Nuts Incorporated is expected to pay annual dividends of $3.33 and $4.44 at the end of the next two years, respectively. After that, the company expects to pay a constant dividend of $4.66 a share. What is the value of this stock at a required return of 10.8 percent?
Dividend Valuation
Dividend refers to a reward or cash that a company gives to its shareholders out of the profits. Dividends can be issued in various forms such as cash payment, stocks, or in any other form as per the company norms. It is usually a part of the profit that the company shares with its shareholders.
Dividend Discount Model
Dividend payments are generally paid to investors or shareholders of a company when the company earns profit for the year, thus representing growth. The dividend discount model is an important method used to forecast the price of a company’s stock. It is based on the computation methodology that the present value of all its future dividends is equivalent to the value of the company.
Capital Gains Yield
It may be referred to as the earnings generated on an investment over a particular period of time. It is generally expressed as a percentage and includes some dividends or interest earned by holding a particular security. Cases, where it is higher normally, indicate the higher income and lower risk. It is mostly computed on an annual basis and is different from the total return on investment. In case it becomes too high, indicates that either the stock prices are going down or the company is paying higher dividends.
Stock Valuation
In simple words, stock valuation is a tool to calculate the current price, or value, of a company. It is used to not only calculate the value of the company but help an investor decide if they want to buy, sell or hold a company's stocks.

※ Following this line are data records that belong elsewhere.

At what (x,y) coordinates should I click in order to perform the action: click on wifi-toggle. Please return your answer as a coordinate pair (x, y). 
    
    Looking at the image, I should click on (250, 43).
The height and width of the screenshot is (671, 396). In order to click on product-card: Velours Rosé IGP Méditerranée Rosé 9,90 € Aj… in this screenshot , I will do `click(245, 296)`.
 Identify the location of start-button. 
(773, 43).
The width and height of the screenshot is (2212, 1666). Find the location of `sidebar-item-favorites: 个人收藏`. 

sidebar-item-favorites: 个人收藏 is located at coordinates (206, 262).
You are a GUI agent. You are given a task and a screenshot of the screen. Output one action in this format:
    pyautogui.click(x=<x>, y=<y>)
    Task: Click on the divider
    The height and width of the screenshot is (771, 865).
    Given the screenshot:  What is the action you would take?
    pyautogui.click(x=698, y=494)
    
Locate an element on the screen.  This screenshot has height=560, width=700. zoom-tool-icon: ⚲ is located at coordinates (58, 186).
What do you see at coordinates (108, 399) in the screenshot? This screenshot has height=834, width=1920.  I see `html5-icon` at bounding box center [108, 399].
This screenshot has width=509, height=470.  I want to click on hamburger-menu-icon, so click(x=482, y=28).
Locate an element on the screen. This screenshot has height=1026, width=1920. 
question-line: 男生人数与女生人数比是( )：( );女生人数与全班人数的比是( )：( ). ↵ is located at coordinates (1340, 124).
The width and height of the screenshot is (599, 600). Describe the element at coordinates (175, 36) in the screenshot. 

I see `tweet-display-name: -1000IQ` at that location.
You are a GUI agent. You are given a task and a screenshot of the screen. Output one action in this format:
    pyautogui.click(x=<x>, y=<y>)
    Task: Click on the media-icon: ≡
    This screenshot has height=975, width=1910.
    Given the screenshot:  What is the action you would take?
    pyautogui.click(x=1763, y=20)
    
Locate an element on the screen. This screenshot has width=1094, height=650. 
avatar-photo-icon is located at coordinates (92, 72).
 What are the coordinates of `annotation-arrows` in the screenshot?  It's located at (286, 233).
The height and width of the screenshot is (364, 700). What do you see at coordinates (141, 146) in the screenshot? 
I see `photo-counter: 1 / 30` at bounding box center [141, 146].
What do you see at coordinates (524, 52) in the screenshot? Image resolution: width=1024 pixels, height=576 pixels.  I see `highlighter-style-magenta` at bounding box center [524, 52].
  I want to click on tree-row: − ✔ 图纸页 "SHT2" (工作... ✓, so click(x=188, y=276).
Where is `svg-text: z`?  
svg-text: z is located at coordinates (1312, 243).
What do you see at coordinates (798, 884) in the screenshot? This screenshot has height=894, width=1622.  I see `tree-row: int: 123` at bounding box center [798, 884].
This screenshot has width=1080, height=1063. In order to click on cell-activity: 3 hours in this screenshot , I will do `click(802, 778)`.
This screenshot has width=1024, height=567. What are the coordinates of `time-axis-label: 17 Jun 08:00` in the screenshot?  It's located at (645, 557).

The constant growth model is a stock valuation method used in finance to determine a stock's intrinsic value based on dividends. The model assumes that dividend growth will continue at a steady rate. It might not be appropriate for businesses with unpredictable dividend payout schedules, and the correctness of the model depends on the consistency of the growth rate assumption. This concept only applies to dividends with a constant growth rate. Or, more precisely, it is only relevant for stocks of companies with stable growth rates in dividends per share.